Despite many letters from readers asking for one, this, Konigsburg declared in the 35th anniversary edition of From the Mixed-Up Files, “is the only sequel I’ll ever write. I won’t write another, for there is no something-more to tell about Claudia Kincaid and Jamie and Mrs. Basil E. Frankweiler. They are as they were, and as I hope they will be for the next thirty-five years.”
13. From The Mixed-Up Files of Mrs. Basil E. Frankweiler was made into a movie.
Two movies, actually. The 1973 big-screen adaptation starred Ingrid Bergman as Mrs. Basil E. Frankweiler; Sally Prager played Claudia, and Johnny Doran played Jamie. According to a New York Times article about the movie, the Met, which closed for a day to accommodate filming, had “never before given over its premises to a commercial film.” (The movie was called The Hideaways for home video.) The book was also adapted in a TV movie in 1995, with Lauren Bacall playing Mrs. Frankweiler.
14. The Metropolitan Museum of Art has changed a lot since the Book was Published …

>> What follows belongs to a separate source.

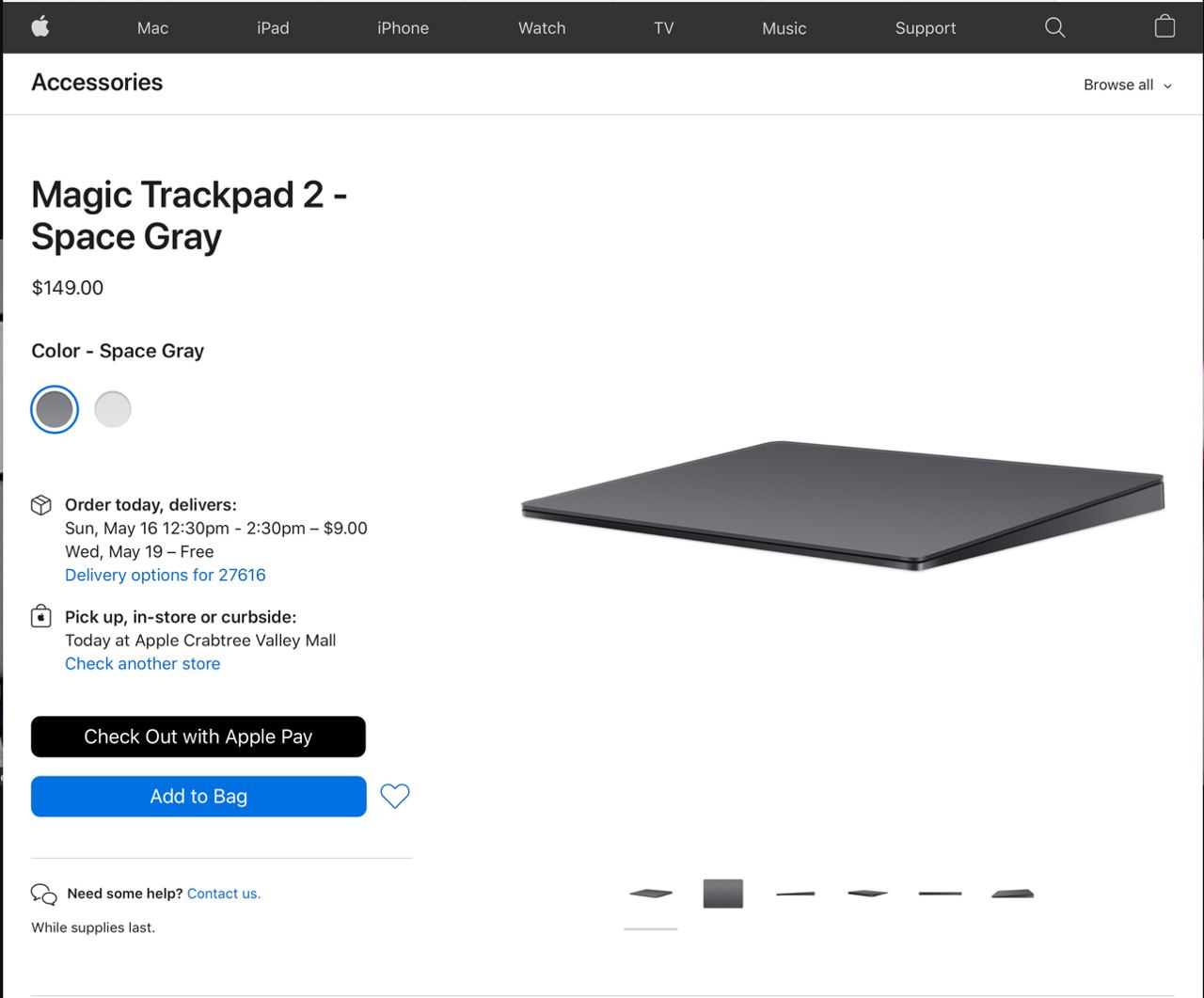Select the last trackpad angle thumbnail

click(1013, 894)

The bed that Claudia and Jamie slept in—where Amy Robsart, wife of Elizabeth I’s favorite, Lord Robert Dudley, was allegedly murdered in 1560—has been dismantled, and the Fountain of Muses, where the kids bathed, is no longer on display. The chapel where Jamie and Claudia said their prayers was closed in 2001. The museum’s entrance has been given a facelift, and it’s no longer free to get in as it was when Jamie and Claudia stayed there (the price of admission is up to the visitor if they live in New York State or are students in New York, New Jersey, and Connecticut).
15. … But The Met's staff still gets asked lots of questions about the book.

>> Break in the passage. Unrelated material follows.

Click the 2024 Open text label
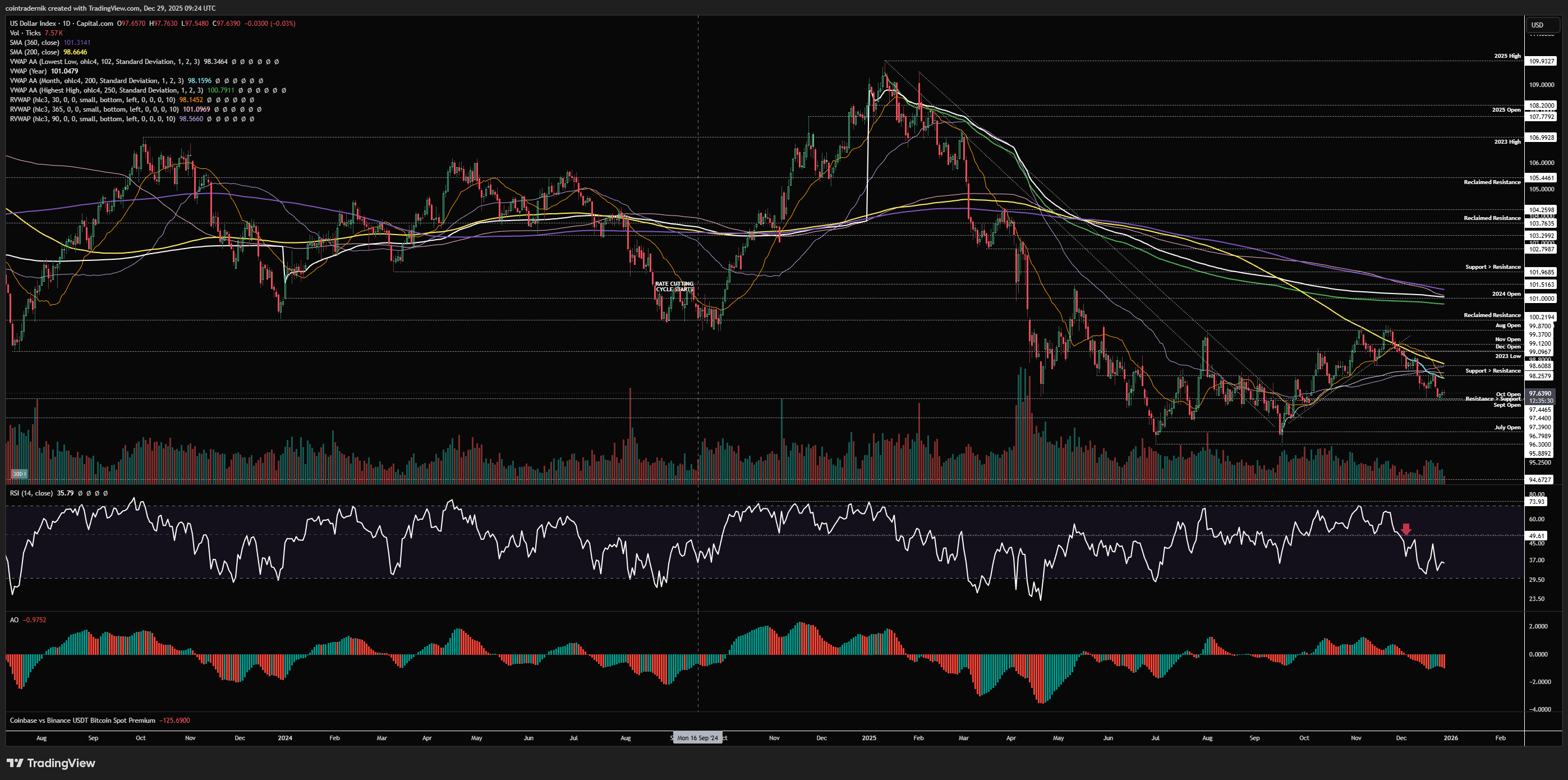The image size is (1568, 780). (x=1506, y=294)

In fact, it gets so many questions that it created a special issue of Museum Kids entirely devoted to From the Mixed-Up Files [PDF]. After making it very clear that kids can’t camp out in the Met like Jamie and Claudia did, the issue guides kids to spots featured in the book—including the Egyptian galleries—and the Room from the Hotel de Varengeville in Paris, where Konigsburg saw the piece of popcorn on the blue silk chair.

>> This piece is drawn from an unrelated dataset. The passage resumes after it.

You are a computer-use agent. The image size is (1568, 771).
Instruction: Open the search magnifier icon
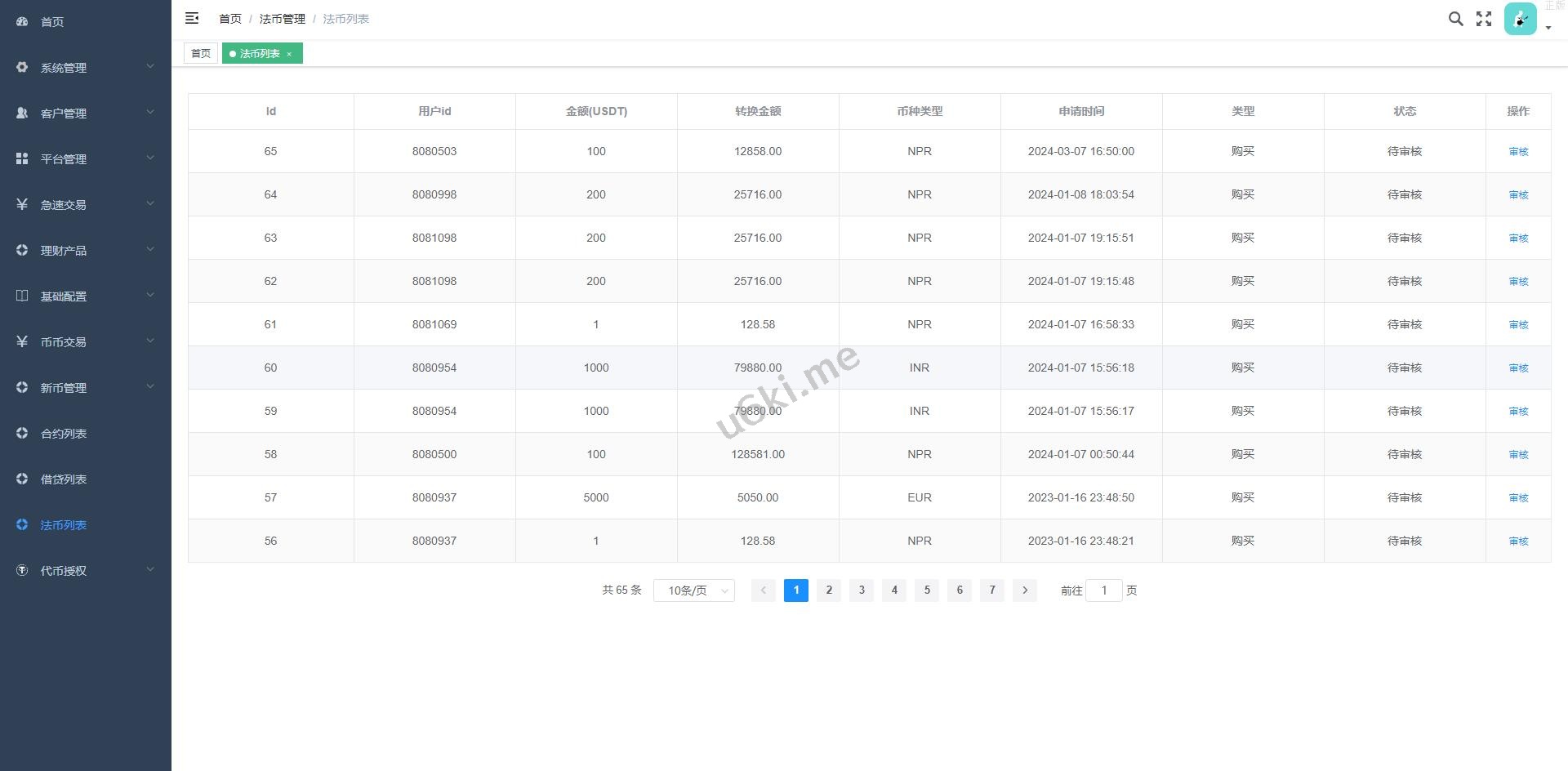point(1455,19)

16. The Museum doesn’t actually own a statue by Michelangelo ...
But it does own some of his drawings, including Studies for the Libyan Sibyl, which Michelangelo drew to prepare for painting the Sistine Chapel. According to the From the Mixed-Up Files issue of Museum Kids, “The drawing isn’t on view very often because, over time, light will darken the paper and you wouldn’t be able to see the red chalk that the artist used to draw the picture. The drawing is kept in a black box that keeps out moisture, dust, and air.”
17. … And the mystery of its bargain sculpture has been solved.
The Met’s bargain sculpture was made of plaster with a stucco surface; it is believed to be a cast of one of Verrocchio’s sculptures, The Lady with the Primroses. Curators think it was made by Leonardo da Vinci around 1475, when he was working in Verrocchio’s workshop [PDF].
A version of this story ran in 2014; it has been updated for 2021.